Global inflation is set to stay down and evidence of a recession is being revealed across the globe,...
Global inflation is set to stay down and evidence of a recession is being revealed across the globe, says Nigel Morgan, economic strategist at Old Mutual Asset Managers (OMAM).
Simon Rubinsohn at Gerrard, says: 'The latest inflation report by the Bank of England was remarkably gloomy in its assessment of the outlook for the economy. The fact that it now believes growth will be weaker than previously anticipated is hardly a surprise given the sentiments expressed in the statement accompanying the UK base rate cut at the beginning of the month. More significant is that, even after this lowering of expectations, is the perception that the risks to economic activity is still largely on the downside.'
Industrial production has fallen from its peak levels, which were recorded as long ago as last year in many countries, says Morgan. 'The decline in output has been sharpest in emerging economies and some smaller developed European markets, but also extends across the G-7.'
Sales volumes are under pressure causing businesses to respond in two ways, says Morgan. 'Firstly, they are cutting prices or offering other inducements to customers, which is sustaining some volume of sales but at the expense of profit margins. Earnings per share are falling around the world, leading companies to defer planned investments and hiring staff while seeking to shred inventories. There is a downward momentum as businesses successively cut back spending, followed by individuals as their employment prospects deteriorate.'
Secondly, businesses are seeking to transmit the downward pressure on their prices to costs. He adds: 'Technical developments like the internet help accelerate the process, but it is the competitive drive that commits businesses to seek the best value for money. Wholesale price inflation has almost disappeared while the prices of raw materials and other internationally traded goods have fallen heavily over the past year.

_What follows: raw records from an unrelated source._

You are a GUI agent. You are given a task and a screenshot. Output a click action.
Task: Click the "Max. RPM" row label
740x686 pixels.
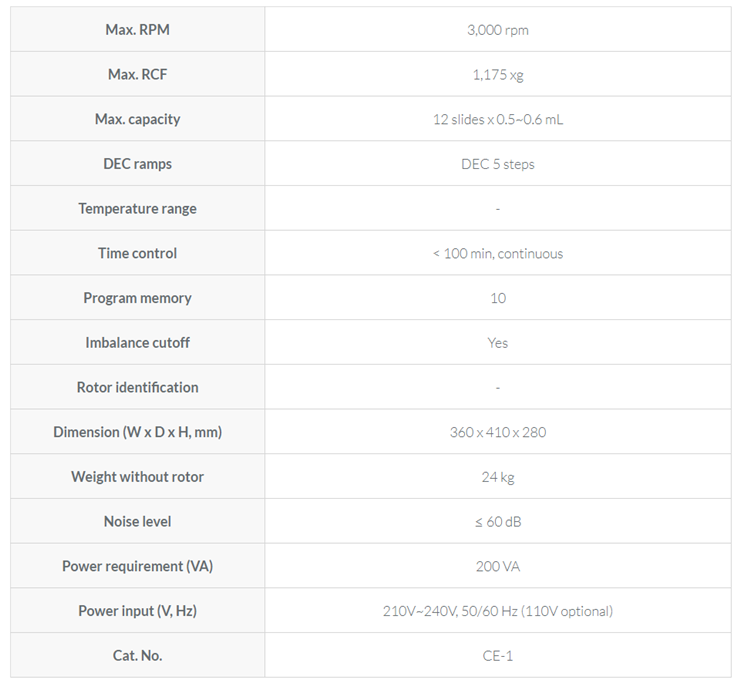tap(138, 30)
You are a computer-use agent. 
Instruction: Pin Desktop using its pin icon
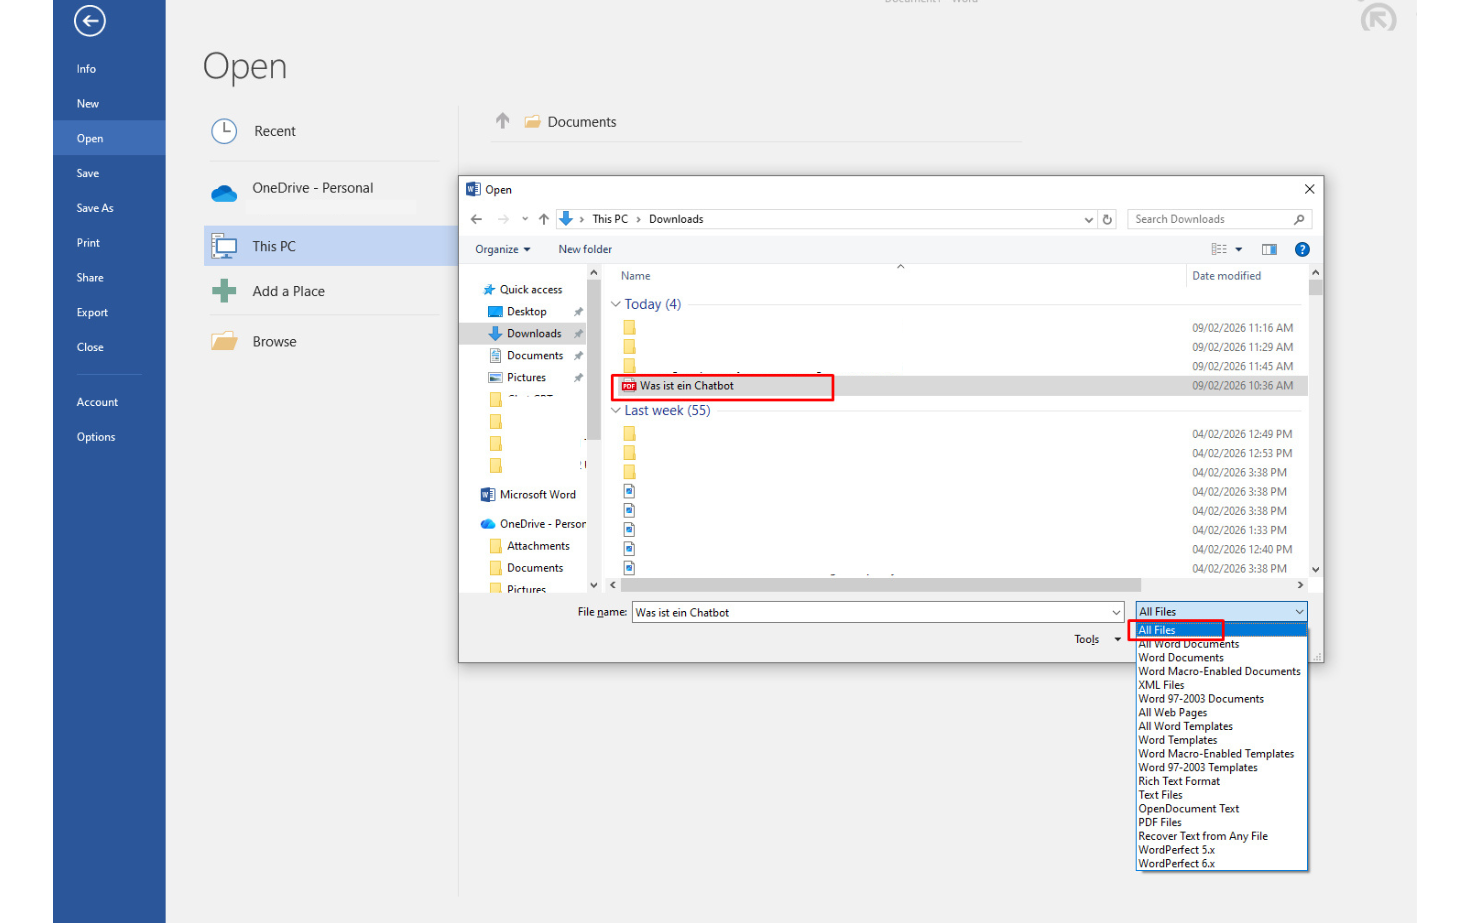pos(578,311)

'Domestically, the focus is on curbing labour costs and the US has succeeded in keeping labour productivity growing even though output is falling. With input costs falling and labour costs well contained, inflation can be expected to continue to fall sharply while demand remains weak. The synchronised global cycle of demand is likely to take some months to reverse its downward momentum, so inflation is very likely to keep falling over the balance of the year. With central bankers tracking inflation targets, it is similarly likely that interest rates will be reduced.'
Experience of the past economic cycles suggests inflation is likely to be even lower in the first year of the cyclical recovery than in the depth of the recession, says Morgan. Historically, inflation continued to fall in this way as the US economy recovered in 1976, in 1983 and again in 1991, he adds.
Morgan says: 'This implies that both cost and price inflation are likely to fall further in 2002, with unemployment rising even as demand recovers to take up some of the spare capacity. Policy-makers will be able to keep interest rates low for much of the next year. Investors have yet to adjust to a world of sustained low inflation and as they do so both bond and equity prices are likely to rise.'
• Sales volumes sustained.
• Labour productivity growing.
• Businesses tackling pricing pressure.